Employment and education
At 2005, Birchwood had 65.6% employment, with only 3.4% of all economically active people unemployed. 2.8% of the population are students in full-time higher education. 28.2% of the total population are economically inactive (due to retirement, ill health, or full-time carer status). According to ward statistics, of the population (in Birchwood ward). 24.2% are unqualified (either due to leaving school early or failing the end of school examinations). 48.4% have level 1 or 2 qualifications (level 1 being 1+ GCSE (A*-G) or "O" Level or equivalent, level 2 being 5+ GCSEs (grades A*-C), 1+'A' levels/ AS levels (A-E) or equivalent). 20.8% have received level 3+ qualifications (meaning 2+ A-levels (A-E), 4+ AS-levels (A-E) or equivalent minimum).
-------
JOB A:
Transcribe the entries exactly, starting from their first line and ending with the line that contains "Screen dimensions: 1400x842 [1347, 228]", including both of those lines.
The text and the entries have no connection to each other.

MATERIAL FOR THE TASK:
-------
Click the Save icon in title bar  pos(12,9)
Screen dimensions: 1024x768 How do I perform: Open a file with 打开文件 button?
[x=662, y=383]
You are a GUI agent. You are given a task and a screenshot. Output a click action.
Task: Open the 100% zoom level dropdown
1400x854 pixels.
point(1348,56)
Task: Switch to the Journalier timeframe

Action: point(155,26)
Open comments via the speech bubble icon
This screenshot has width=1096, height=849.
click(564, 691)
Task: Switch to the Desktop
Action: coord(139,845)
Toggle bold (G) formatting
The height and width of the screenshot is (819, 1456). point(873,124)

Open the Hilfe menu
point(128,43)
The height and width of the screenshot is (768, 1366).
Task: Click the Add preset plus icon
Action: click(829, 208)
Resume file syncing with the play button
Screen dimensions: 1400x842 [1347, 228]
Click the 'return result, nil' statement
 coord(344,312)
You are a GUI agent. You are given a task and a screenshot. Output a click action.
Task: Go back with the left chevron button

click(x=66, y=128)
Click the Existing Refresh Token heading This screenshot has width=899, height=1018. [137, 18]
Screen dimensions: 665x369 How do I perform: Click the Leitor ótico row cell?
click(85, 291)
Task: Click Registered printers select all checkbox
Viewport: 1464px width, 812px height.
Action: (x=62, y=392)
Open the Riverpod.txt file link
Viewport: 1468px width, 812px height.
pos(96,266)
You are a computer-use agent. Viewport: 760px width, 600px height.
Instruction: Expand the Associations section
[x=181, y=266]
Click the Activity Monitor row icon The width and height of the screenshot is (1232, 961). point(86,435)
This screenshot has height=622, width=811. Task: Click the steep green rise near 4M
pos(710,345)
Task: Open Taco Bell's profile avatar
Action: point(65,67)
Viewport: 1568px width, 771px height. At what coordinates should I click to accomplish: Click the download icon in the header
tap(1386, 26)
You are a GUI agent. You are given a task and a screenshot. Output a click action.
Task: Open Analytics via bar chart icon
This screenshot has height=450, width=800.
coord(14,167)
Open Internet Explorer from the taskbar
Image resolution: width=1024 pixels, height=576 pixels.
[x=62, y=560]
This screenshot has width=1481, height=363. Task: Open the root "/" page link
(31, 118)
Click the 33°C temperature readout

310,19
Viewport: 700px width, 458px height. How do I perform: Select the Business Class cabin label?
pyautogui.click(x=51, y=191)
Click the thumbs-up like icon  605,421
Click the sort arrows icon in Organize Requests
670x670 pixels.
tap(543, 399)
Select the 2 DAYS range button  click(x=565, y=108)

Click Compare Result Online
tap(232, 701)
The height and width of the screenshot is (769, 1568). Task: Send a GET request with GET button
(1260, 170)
-------
JOB B:
Answer these from the Birchwood employment and education text:
(i) In 2005, what percentage of all economically active people were unemployed?
(ii) What percentage of the population are students in full-time higher education?
(iii) What percentage have received level 3+ qualifications?

FULL OUTPUT A:
Click the Save icon in title bar  pos(12,9)
Screen dimensions: 1024x768 How do I perform: Open a file with 打开文件 button?
[x=662, y=383]
You are a GUI agent. You are given a task and a screenshot. Output a click action.
Task: Open the 100% zoom level dropdown
1400x854 pixels.
point(1348,56)
Task: Switch to the Journalier timeframe

Action: point(155,26)
Open comments via the speech bubble icon
This screenshot has width=1096, height=849.
click(564, 691)
Task: Switch to the Desktop
Action: coord(139,845)
Toggle bold (G) formatting
The height and width of the screenshot is (819, 1456). point(873,124)

Open the Hilfe menu
point(128,43)
The height and width of the screenshot is (768, 1366).
Task: Click the Add preset plus icon
Action: click(829, 208)
Resume file syncing with the play button
Screen dimensions: 1400x842 [1347, 228]

FULL OUTPUT B:
(i) 3.4%
(ii) 2.8%
(iii) 20.8%